メール

これは母に聞いた話だ。


それは、ある日の夜のことだった。

母は、弟と一緒にテレビを見ていた。

いつもと何も変わらない日常。

その時、母の携帯が鳴った。

いつもあまり気にしない母だったが、その日は違ったらしい。

携帯を開き、すぐに確認した。

「ん?」

母は首をかしげた。

なぜなら、それは見たことのないアドレスからjのメールだったからだ。

母はその手のことに関しては疎かったため、弟に携帯を渡した。

「中見てもいい?」

弟は、とりあえずメールの内容を確認してみることにした。

『お姉さんが亡くなりました。』

弟と母は血の気が引いた。

母は一瞬気が動転したらしい。

母の実家は北海道にあるため、兄弟たちとはしばらく会っていない。

だが連絡は取っていた。

姉が亡くなった!?

母は信じられなかったので、妹に電話して聞くことにした。

やはり直接本人には聞きづらかったらしい。

「お姉さん……元気?」

恐る恐る聞く。

「元気だよ。ピンピンしてる」

妹は元気に答える。

「そう」

母は胸をなでおろした。

「急にどうしたの?」

妹は聞く。

「いや、ちょっと気になったから電話しただけだから。元気ならいいの」

妹との話もそこそこに母は電話を切った。

姉じゃない。

では、誰のことを……もしかして?

その時、母の頭に私のことが浮かんだ。

もしかして娘に何かあったのか?

私は居酒屋で働いているため、あまり家族と顔をあわせることがなかった。

その頃は、会社の人と飲みに行くことも多かったので、家にも帰っていなかった。




「佐藤さん、弟さんから電話」

突然主任に電話を渡され、私は何事かと思った。

まさか母が倒れたとか!?

「もしもし?」

「お姉ちゃん?元気?」

「は?」

突然の質問に私は唖然とした。

「元気だよ。会社まで電話してきてどしたの?」

私は弟に聞いた。

「うん。実はね……」

その時、軽くだがそのメールの話を聞いた。

「ふうん。まあ、とりあえず私は元気だから。仕事戻るよ?」

「わかった。

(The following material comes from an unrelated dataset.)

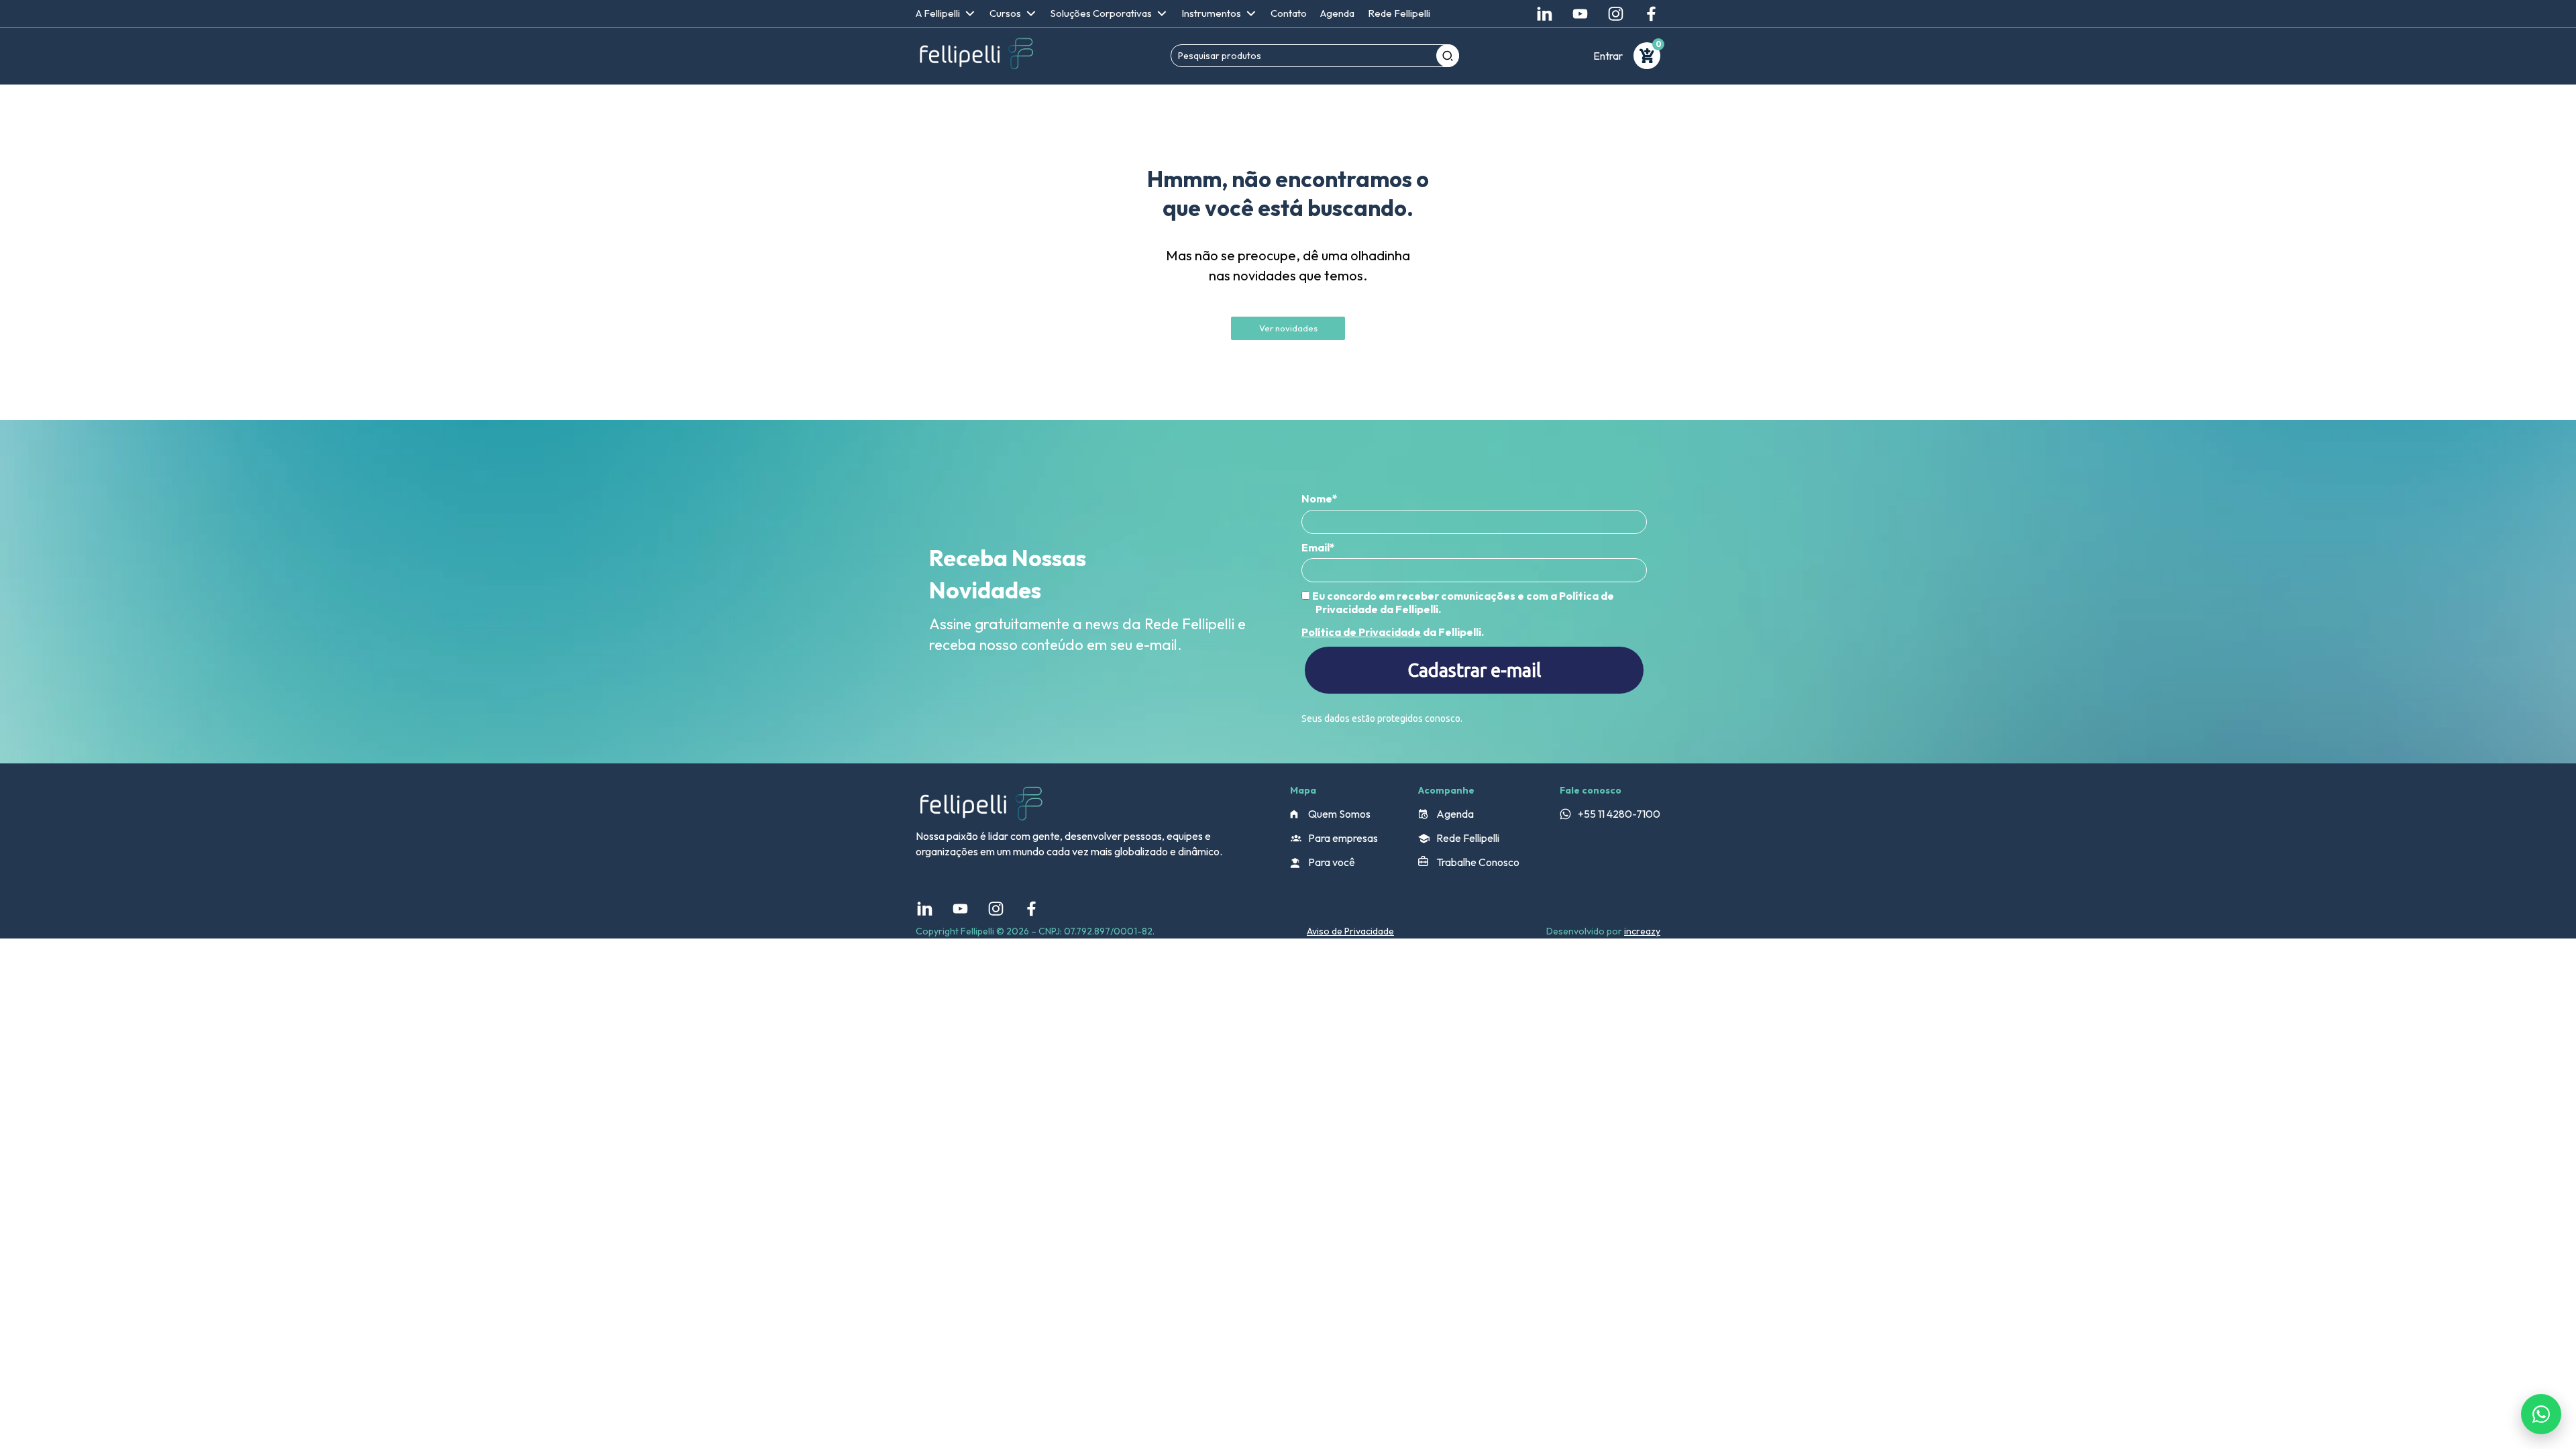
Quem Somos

がんばってね」

そういってお互い電話を切った。

確かにメールのことは気になったが、今は仕事中。

とりあえず、仕事に戻った。




次の日、私は仕事が休みだったので、母と弟が仕事から帰ってくるのを待った。

昨日のメールのことが気になっていたのだ。

夕方の6時過ぎ、母が帰ってきた。

「おかえり」

「あら、あんたがこの時間にいるなんてめずらしいね」

母は上着を脱ぎながら答えた。

「うん。昨日のメールのことが気になったから」

「あぁ」

椅子に腰掛けた母は、ゆっくりと話し始めた。




その話によると、母には姉のように慕っていた人がいたらしい。

昔旅館に下宿して働いていたときにお世話になった人で、年は親子ほど離れていたが、妹のように可愛がってくれたようだ。

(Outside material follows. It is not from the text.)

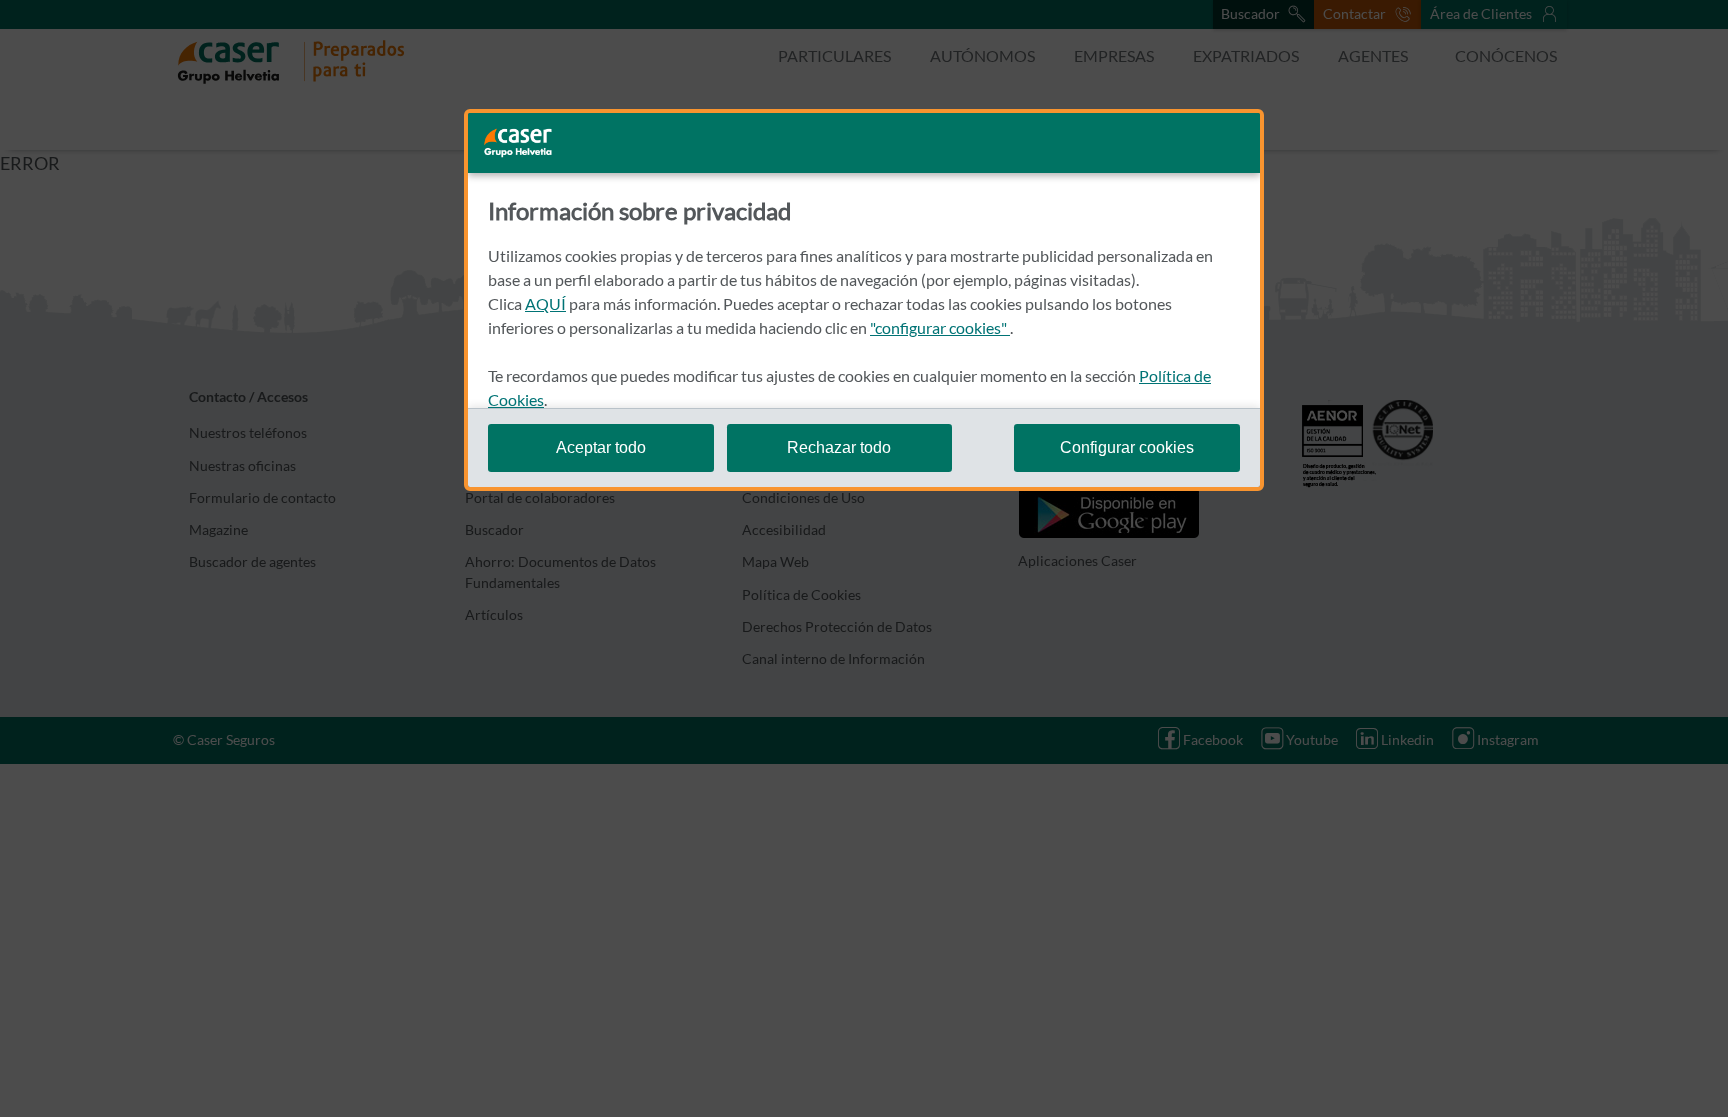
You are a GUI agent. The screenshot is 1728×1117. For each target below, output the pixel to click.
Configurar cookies (1127, 447)
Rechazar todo (839, 447)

母がこっちに越してくるときに会ったのが最後、あまり連絡も取れず、疎遠になっていた。

その人が昨日の深夜に亡くなったらしい。

今朝、母の妹から電話があり、教えてもらったのだ。

あのメールはその人が亡くなる数時間前に送られてきたものだった。

母が言うには、きっと遠く離れた妹分に最後の挨拶がしたかったのだという。

母は昔からその手のことにはよく遭遇している。

その話をしているときの母は、嬉しそうな、でも切なそうな顔をしていた。




大切な人が亡くなるというのはとても辛いことだ。

でも、こんな風に最期のお別れに来てくれると、その辛さも少しは和らぐのかもしれない……。